MarianTranslator expects the model directory to contain:

File Description
encoder_model.onnx Encoder ONNX model
decoder_model.onnx Decoder ONNX model
decoder_with_past_model.onnx Decoder with KV cache
config.json Model configuration
tokenizer.json HuggingFace fast tokenizer format

MarianMT models require tokenizer conversion

MarianMT models on HuggingFace ship with SentencePiece files (source.spm, target.spm) instead of tokenizer.json. You must build tokenizer.json using the model's vocab.json for vocabulary IDs and source.spm for BPE merges.

This is important because MarianMT merges source and target SentencePiece vocabularies into a shared vocab.json with ~65K entries. The raw SentencePieceExtractor produces SPM-internal IDs (0–31999) which differ from the model's actual IDs, so you must use vocab.json for the vocabulary mapping and only extract BPE merges from the SPM model.

import json
from huggingface_hub import hf_hub_download
from optimum.exporters.onnx import main_export
from transformers.convert_slow_tokenizer import SentencePieceExtractor
from tokenizers import Tokenizer
from tokenizers.models import BPE

model_id = "Helsinki-NLP/opus-mt-en-ja"

# 1. Export ONNX models
main_export(
    model_name_or_path=model_id,
    output="my-model/",
    task="text2text-generation-with-past",
)

# 2. Build tokenizer.json from vocab.json + source.spm merges
with open("my-model/vocab.json") as f:
    model_vocab = json.load(f)

extractor = SentencePieceExtractor("my-model/source.spm")
_, merges = extractor.extract(None)

tokenizer = Tokenizer(BPE(model_vocab, merges, unk_token="<unk>"))
tokenizer.save("my-model/tokenizer.json")

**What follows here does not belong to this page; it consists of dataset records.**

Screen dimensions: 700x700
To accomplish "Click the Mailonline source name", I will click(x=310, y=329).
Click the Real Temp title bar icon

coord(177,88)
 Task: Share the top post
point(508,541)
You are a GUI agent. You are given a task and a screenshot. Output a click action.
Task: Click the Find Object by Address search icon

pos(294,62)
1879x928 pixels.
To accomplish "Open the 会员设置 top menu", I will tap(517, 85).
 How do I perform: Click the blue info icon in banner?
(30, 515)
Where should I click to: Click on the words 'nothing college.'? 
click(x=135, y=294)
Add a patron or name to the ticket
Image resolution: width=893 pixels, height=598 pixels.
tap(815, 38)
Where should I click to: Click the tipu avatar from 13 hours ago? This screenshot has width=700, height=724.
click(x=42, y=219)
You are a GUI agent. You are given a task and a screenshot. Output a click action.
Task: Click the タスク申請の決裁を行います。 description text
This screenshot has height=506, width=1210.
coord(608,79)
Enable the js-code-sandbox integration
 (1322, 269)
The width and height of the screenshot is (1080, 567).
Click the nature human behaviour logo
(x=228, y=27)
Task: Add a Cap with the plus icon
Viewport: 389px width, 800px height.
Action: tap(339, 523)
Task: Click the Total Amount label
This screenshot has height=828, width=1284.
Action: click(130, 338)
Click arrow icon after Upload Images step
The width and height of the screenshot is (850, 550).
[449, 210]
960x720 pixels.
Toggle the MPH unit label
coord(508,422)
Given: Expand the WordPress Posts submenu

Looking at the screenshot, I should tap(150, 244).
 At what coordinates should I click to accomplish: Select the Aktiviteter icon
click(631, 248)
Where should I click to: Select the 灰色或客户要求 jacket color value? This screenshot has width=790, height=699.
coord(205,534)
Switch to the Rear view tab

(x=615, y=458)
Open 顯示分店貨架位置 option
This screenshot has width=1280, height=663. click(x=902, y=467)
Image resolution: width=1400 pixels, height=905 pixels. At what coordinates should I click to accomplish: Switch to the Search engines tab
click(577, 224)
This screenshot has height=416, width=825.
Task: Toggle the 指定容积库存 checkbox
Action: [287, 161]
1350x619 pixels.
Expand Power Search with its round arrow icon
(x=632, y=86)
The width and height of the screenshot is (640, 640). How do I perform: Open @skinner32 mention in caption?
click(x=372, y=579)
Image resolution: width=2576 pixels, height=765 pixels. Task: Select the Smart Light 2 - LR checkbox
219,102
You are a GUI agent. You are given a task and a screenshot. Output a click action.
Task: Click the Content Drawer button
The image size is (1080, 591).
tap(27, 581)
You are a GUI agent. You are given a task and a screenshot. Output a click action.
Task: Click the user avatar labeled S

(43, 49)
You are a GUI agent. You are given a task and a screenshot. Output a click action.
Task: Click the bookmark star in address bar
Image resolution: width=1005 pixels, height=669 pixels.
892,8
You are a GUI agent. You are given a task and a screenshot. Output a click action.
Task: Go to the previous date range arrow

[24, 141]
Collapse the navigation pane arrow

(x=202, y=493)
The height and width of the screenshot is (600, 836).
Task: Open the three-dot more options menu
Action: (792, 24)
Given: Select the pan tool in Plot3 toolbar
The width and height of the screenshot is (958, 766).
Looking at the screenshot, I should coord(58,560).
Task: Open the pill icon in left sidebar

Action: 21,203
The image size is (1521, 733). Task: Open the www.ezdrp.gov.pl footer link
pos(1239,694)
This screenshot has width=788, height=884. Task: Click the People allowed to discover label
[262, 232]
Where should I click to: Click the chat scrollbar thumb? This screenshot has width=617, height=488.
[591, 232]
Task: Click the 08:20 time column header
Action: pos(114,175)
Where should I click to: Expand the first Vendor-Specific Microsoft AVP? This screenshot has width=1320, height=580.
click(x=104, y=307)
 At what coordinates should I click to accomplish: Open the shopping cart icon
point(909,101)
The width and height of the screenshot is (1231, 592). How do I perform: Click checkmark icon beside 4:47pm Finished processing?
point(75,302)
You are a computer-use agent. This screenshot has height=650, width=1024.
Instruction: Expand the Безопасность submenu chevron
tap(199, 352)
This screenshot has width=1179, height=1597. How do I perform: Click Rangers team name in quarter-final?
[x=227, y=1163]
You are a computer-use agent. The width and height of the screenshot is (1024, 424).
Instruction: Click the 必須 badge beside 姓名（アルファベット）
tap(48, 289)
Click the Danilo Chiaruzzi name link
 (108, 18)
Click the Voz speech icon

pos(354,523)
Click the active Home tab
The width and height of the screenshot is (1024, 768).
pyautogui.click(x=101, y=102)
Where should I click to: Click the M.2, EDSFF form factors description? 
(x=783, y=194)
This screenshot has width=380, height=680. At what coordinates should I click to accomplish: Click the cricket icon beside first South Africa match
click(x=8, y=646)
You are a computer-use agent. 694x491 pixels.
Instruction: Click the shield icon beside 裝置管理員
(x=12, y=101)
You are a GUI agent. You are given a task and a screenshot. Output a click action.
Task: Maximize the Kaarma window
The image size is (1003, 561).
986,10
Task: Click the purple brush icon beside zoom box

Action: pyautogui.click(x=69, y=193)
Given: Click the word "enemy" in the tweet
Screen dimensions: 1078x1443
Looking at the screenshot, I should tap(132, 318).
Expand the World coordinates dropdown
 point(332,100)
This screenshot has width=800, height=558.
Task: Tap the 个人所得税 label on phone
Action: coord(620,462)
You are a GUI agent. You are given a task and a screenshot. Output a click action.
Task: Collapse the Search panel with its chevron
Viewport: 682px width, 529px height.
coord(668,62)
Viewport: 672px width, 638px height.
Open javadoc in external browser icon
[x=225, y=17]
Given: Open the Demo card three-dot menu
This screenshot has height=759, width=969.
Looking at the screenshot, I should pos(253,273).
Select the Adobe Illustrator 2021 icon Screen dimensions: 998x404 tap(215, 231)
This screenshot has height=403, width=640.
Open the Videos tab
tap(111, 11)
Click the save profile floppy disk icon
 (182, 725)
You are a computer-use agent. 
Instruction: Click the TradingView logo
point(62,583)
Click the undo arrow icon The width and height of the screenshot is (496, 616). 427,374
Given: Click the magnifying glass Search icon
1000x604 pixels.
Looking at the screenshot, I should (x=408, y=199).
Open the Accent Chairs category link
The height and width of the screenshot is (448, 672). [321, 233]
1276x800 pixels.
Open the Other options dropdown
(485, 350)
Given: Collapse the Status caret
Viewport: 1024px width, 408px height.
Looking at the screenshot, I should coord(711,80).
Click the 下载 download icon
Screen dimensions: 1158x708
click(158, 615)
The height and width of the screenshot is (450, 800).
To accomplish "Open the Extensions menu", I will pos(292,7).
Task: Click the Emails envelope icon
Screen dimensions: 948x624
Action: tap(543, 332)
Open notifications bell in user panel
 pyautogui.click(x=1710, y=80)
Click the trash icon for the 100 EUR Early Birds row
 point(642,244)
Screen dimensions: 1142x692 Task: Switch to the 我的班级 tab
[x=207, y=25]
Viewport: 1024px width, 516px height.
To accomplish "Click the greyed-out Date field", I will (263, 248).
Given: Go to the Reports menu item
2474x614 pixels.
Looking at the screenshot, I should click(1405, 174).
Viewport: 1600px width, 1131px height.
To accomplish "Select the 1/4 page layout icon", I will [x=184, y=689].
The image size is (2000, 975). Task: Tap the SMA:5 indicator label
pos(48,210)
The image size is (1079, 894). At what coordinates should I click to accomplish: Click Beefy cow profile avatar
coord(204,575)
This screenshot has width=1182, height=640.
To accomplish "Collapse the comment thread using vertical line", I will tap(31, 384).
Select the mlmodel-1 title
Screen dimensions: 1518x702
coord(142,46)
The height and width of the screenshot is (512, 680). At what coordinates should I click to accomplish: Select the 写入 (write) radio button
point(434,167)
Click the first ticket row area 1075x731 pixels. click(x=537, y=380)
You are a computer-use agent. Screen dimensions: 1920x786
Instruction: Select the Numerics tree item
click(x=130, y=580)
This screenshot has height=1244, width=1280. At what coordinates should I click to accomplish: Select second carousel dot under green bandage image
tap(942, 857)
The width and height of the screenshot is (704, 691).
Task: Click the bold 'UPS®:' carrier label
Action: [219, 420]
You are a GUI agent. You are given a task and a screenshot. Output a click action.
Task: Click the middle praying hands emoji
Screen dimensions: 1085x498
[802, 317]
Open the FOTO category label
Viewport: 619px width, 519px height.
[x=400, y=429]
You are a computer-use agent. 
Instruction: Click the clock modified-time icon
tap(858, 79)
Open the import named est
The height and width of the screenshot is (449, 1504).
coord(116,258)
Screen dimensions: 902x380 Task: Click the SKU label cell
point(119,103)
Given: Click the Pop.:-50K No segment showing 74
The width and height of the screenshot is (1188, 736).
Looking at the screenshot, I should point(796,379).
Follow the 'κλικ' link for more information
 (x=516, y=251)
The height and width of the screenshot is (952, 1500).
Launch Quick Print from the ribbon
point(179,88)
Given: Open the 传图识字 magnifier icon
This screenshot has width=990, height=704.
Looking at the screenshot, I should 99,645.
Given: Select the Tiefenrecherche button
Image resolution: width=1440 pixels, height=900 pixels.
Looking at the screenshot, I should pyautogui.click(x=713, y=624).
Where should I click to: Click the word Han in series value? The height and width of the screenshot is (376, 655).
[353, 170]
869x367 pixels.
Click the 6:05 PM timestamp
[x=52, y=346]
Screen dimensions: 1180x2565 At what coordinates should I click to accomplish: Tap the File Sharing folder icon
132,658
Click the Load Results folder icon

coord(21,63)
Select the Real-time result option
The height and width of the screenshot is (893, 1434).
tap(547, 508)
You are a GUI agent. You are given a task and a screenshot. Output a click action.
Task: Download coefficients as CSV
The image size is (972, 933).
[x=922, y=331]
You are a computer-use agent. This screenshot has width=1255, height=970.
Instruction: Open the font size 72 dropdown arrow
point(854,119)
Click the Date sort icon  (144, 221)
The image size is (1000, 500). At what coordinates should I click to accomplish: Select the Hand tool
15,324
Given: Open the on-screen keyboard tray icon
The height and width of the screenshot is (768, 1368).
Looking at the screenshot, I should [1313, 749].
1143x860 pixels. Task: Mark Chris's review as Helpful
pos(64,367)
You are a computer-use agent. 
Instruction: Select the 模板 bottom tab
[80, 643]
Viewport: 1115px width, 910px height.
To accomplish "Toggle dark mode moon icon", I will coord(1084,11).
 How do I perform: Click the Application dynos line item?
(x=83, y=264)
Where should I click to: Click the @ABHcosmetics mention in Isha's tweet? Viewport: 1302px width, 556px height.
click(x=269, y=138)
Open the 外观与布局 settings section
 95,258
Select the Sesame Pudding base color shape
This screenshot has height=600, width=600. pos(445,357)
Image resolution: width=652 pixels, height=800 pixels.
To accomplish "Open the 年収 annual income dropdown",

Only standard opus-mt-* models are supported. The newer opus-mt-tc-big-* variants require target language prefixes (e.g., >>por<<) which MarianTranslator does not handle.

Tips

  • MarianMT models are specialized for a single language pair (e.g., opus-mt-en-fr for English→French). They produce higher quality translations for their specific pair but require a separate model per direction.
  • Flan-T5 handles any language pair with a single model, making it more flexible but generally lower quality than a dedicated pair-specific model.
  • For bidirectional translation, you need two MarianMT models (e.g., opus-mt-en-fr and opus-mt-fr-en) — or use Flan-T5 which handles both directions.
  • Use greedy decoding (default temperature=0) for translation — sampling adds noise without improving quality.